═══ Given records

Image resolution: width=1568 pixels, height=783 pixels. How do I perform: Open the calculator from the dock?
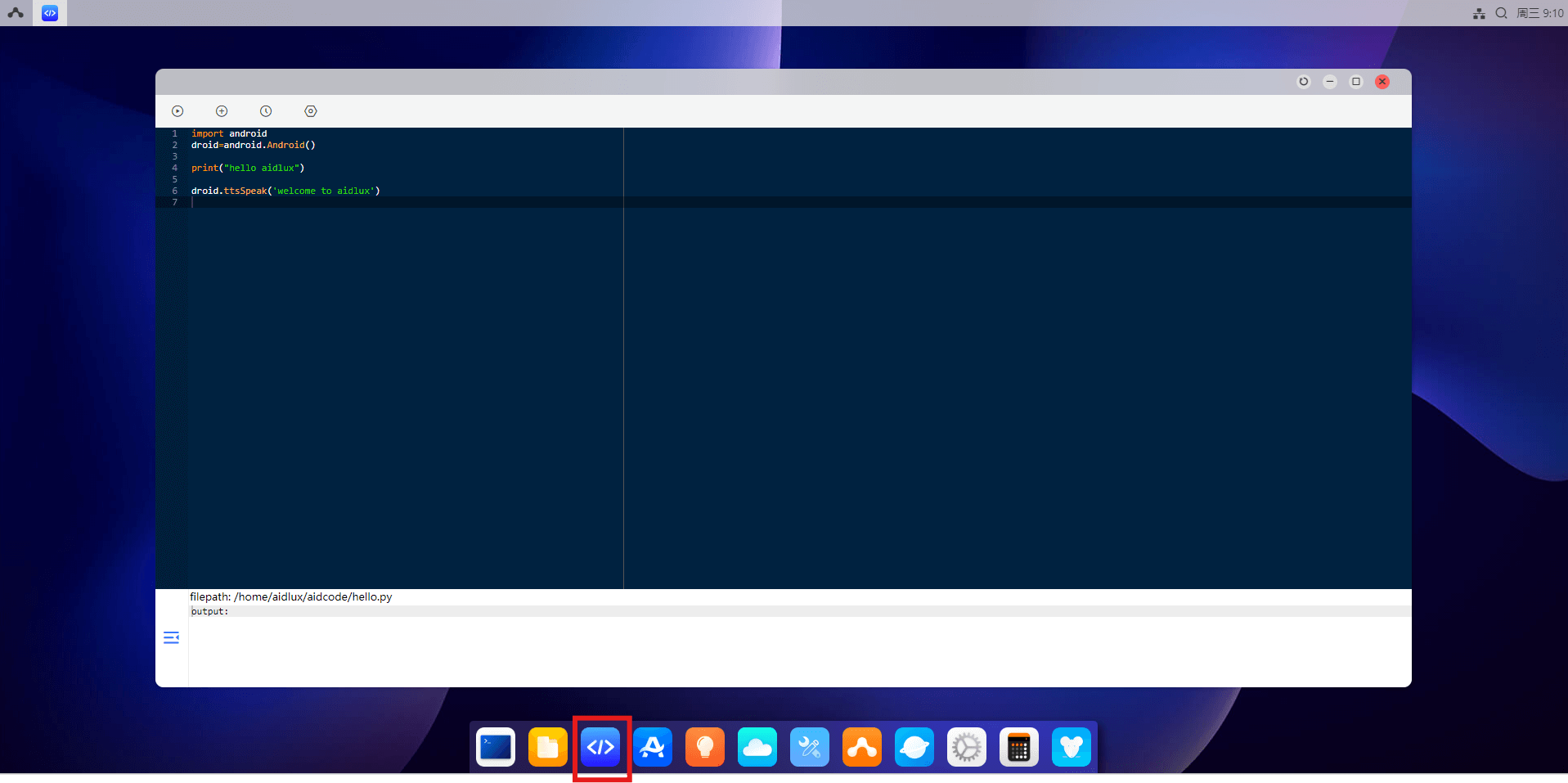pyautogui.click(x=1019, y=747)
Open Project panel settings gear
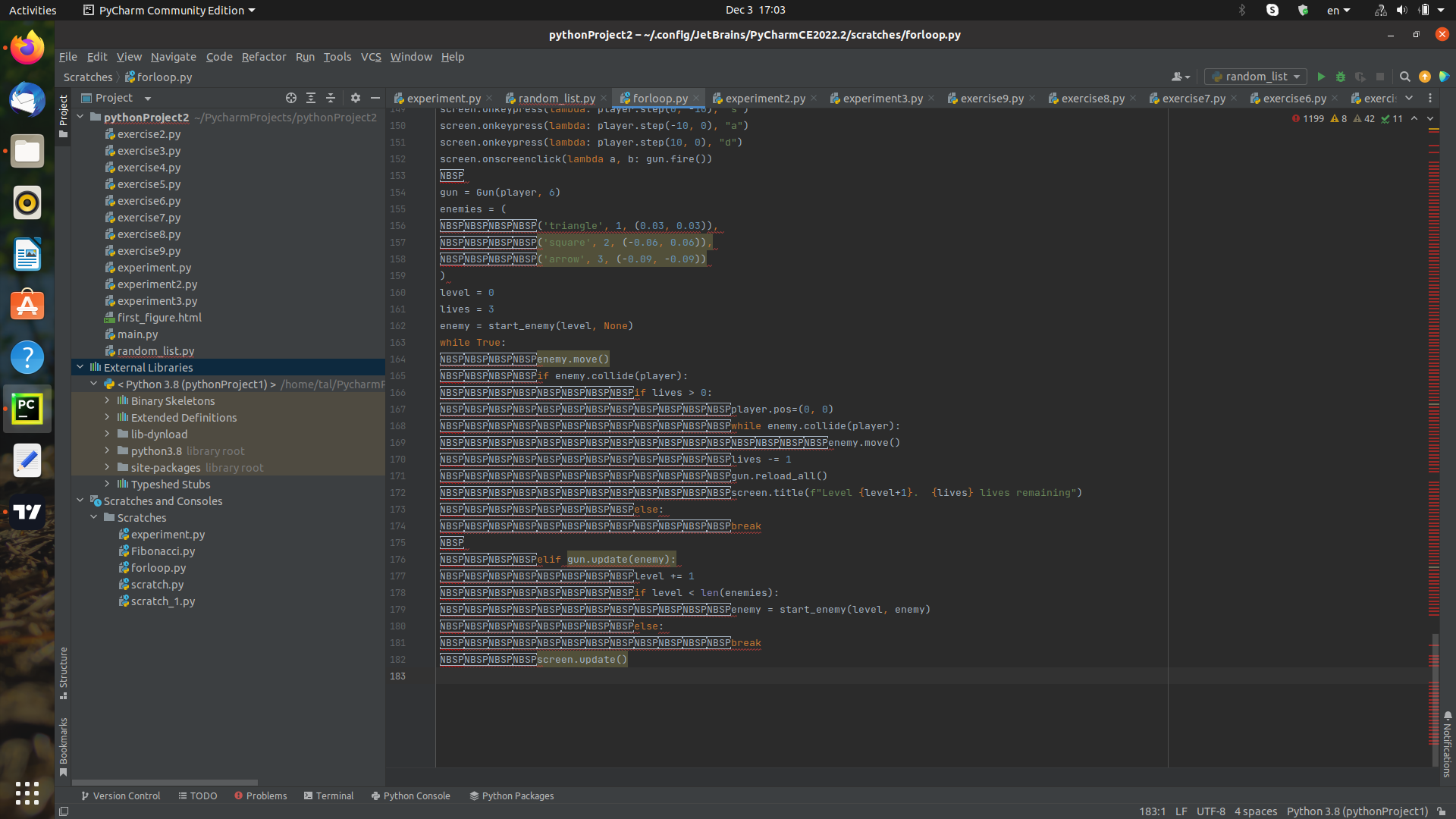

══════
═══ Given records

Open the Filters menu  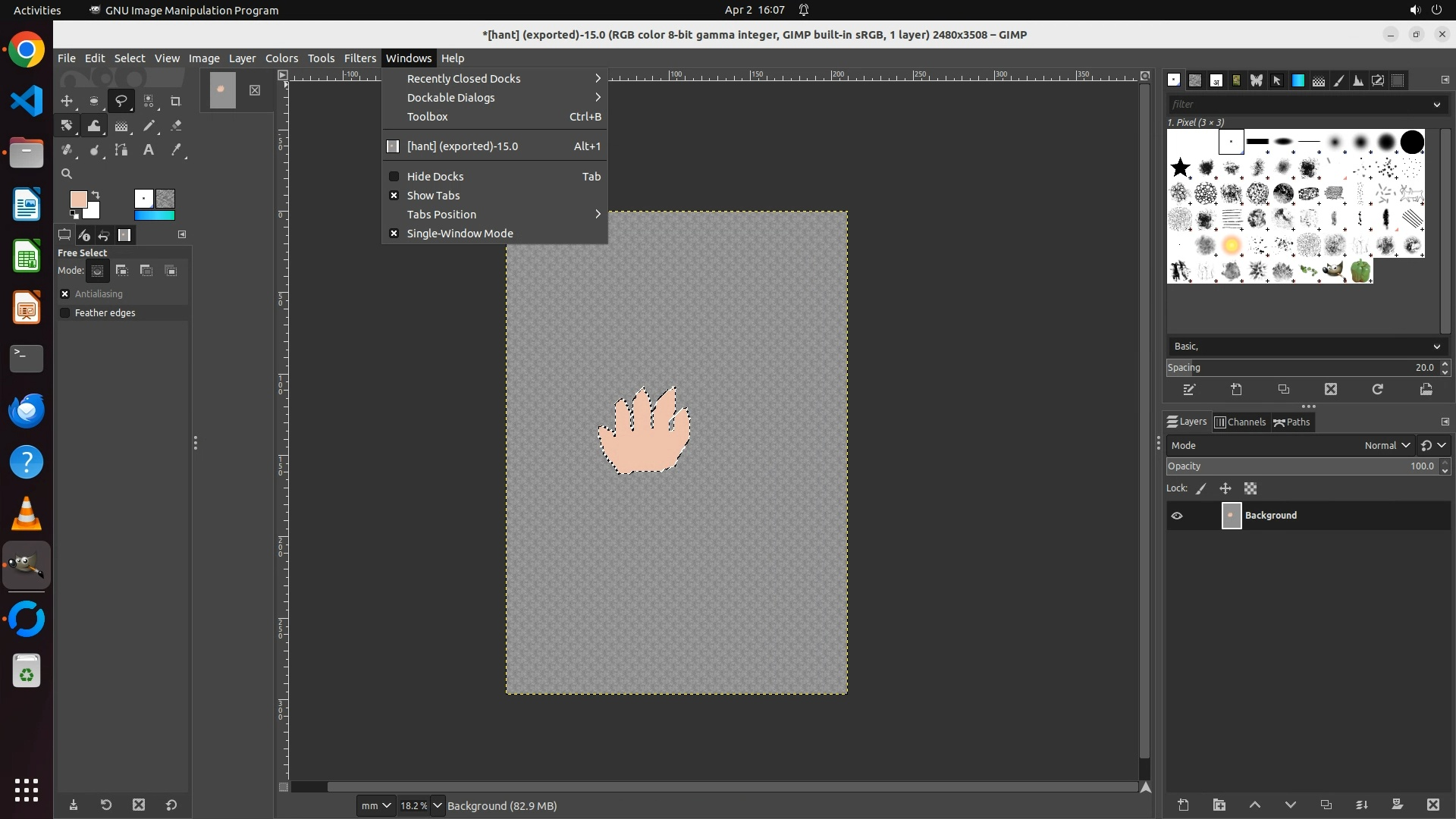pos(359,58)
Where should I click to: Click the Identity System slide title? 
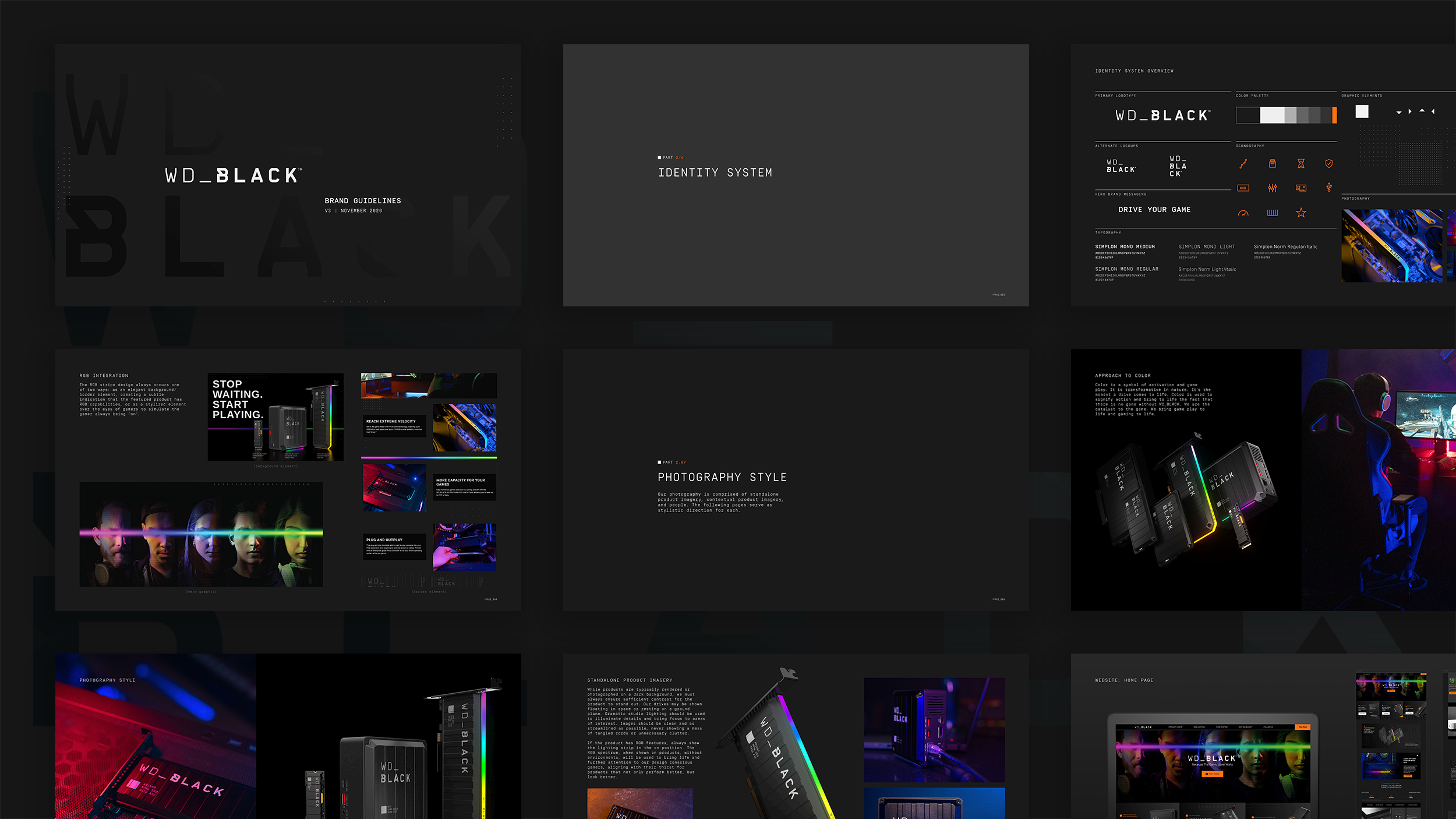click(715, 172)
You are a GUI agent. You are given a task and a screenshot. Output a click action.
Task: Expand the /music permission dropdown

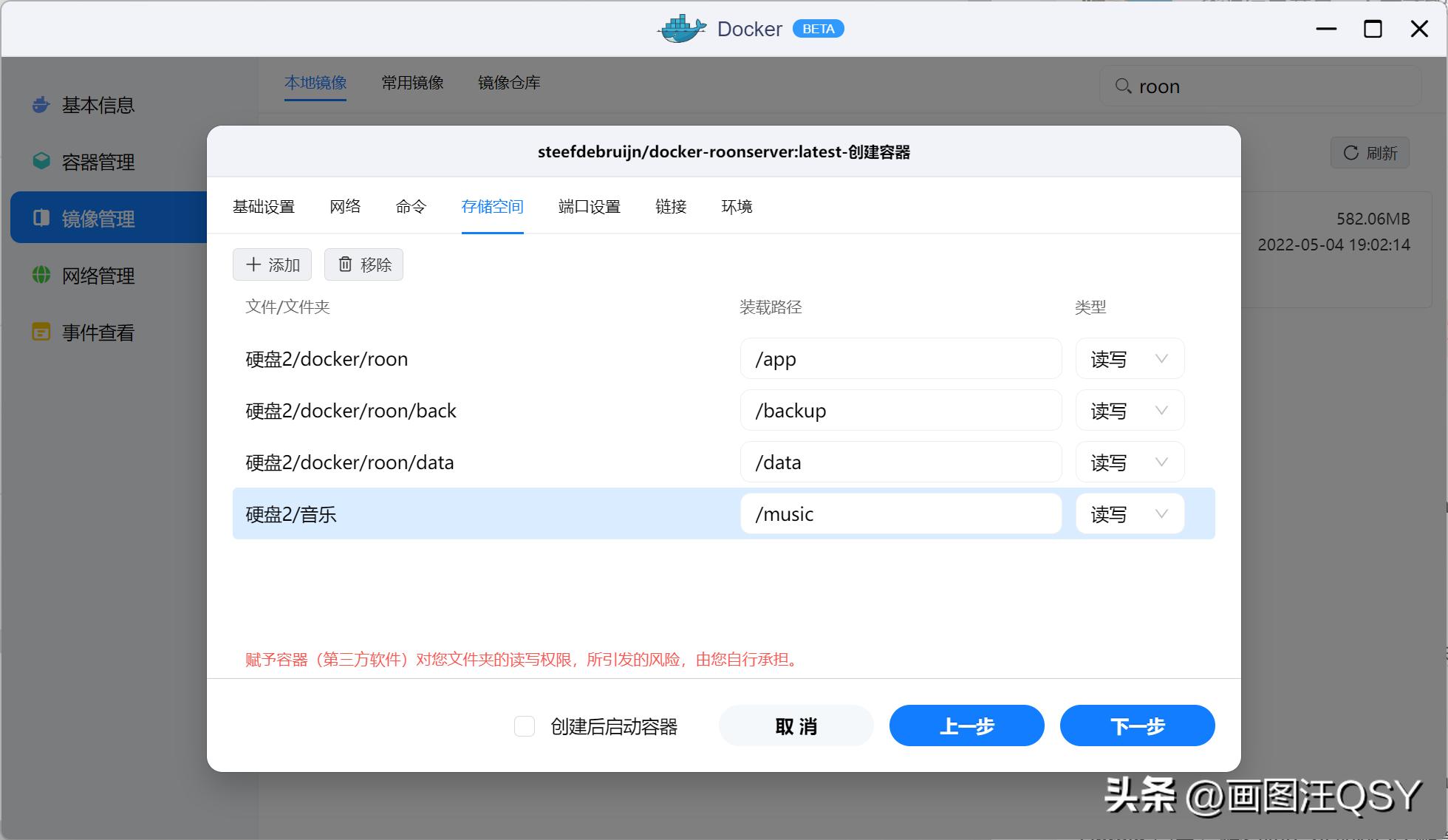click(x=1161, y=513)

══════
═══ Given records

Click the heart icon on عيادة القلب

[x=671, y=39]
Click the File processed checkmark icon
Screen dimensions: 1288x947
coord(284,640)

══════

§ Task instructions
All pictures are to be skipped. Output, word for word, the lines in the data above starting at the line containing "Image resolution: width=1568" and ending at the line containing "Open Project panel settings gear".

§ Exercise answer
Image resolution: width=1568 pixels, height=783 pixels. How do I perform: Open the calculator from the dock?
pyautogui.click(x=1019, y=747)
Open Project panel settings gear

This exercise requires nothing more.